← Back to context

Comment by Imnimo

12 days ago

>T ∈ (0, 1] is a parameter called temperature which controls the “softness” of the probability distribution. In our experiments we choose T = 1.0 for maximum response variation.

Why is temperature bounded to be <=1? If you want more "creativity" out of the chat model, can you just set T higher and recover a similar distribution to the base model?

Not after RLHF tuning, due to the 'flattened logits' phenomenon (which is the logit-level version of the mode collapse OP documents at higher levels). All the temperature settings wind up yielding pretty much the same output, until you ramp it up so high that it falls apart completely. Completely unlike the base models where you can productively tune the temperature or use very high temperatures with some screening.
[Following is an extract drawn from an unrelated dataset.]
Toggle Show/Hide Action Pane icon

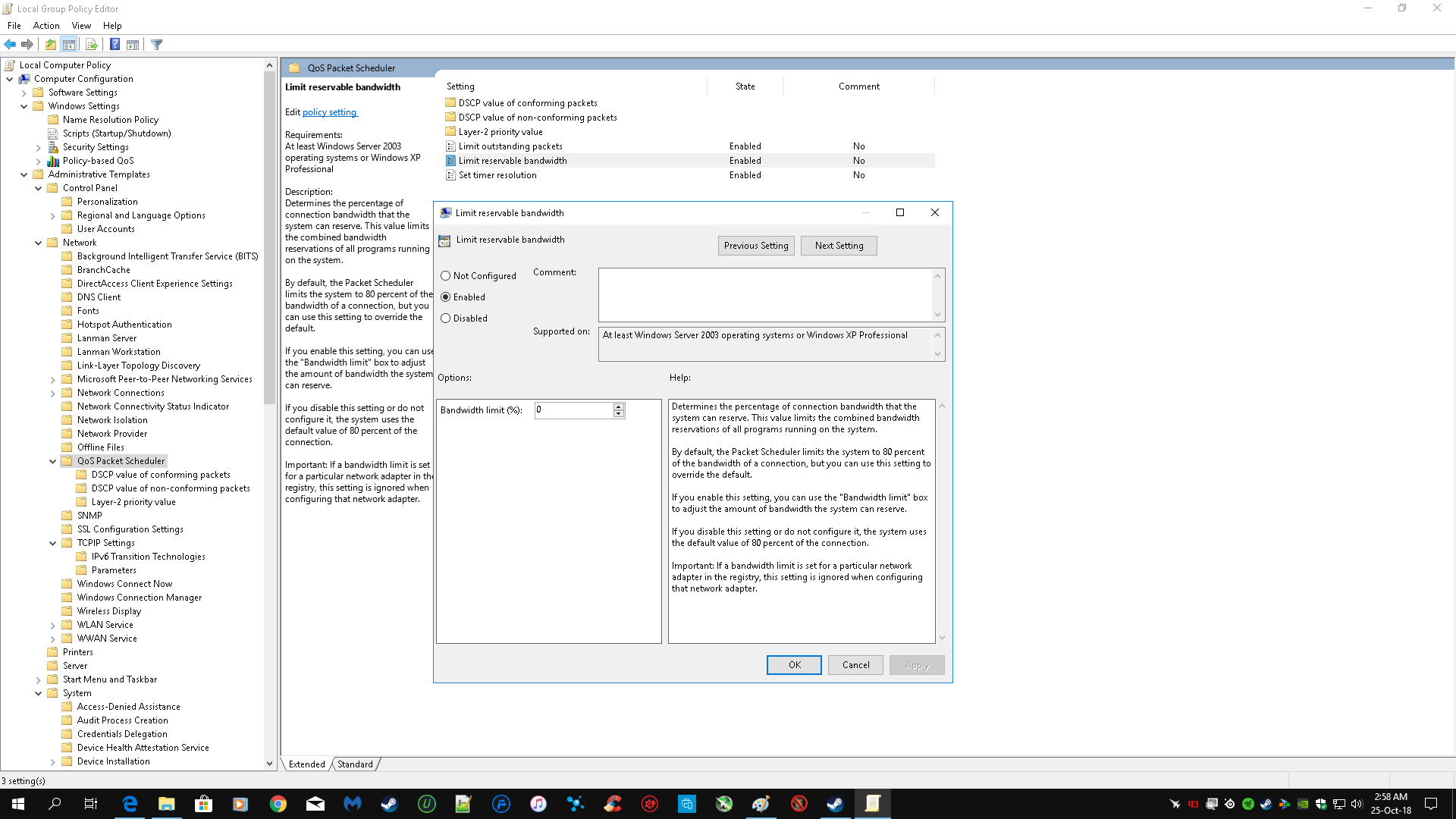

  • Hmm, it's hard to check without access to the prompts used in the paper, but I'm skeptical that the distributions seen in e.g. Figure 2 are so different that you would have crank up the temperature very much to bridge the gap. It looks to me like the entries that are 1-in-100 in the base model are just falling off the top-p cliff and getting set to 0.

They'll tell you "No" and say that you ruin your samplers, but good samplers (dynamic ones) like min_p or typicality are robust to high temperatures, so in actuality yes.

  • Cite? I don't see how either of those could deal with the fact that the logits become uninformative and 'flattened' after the tuning. How can a sampler undo the erasure of information?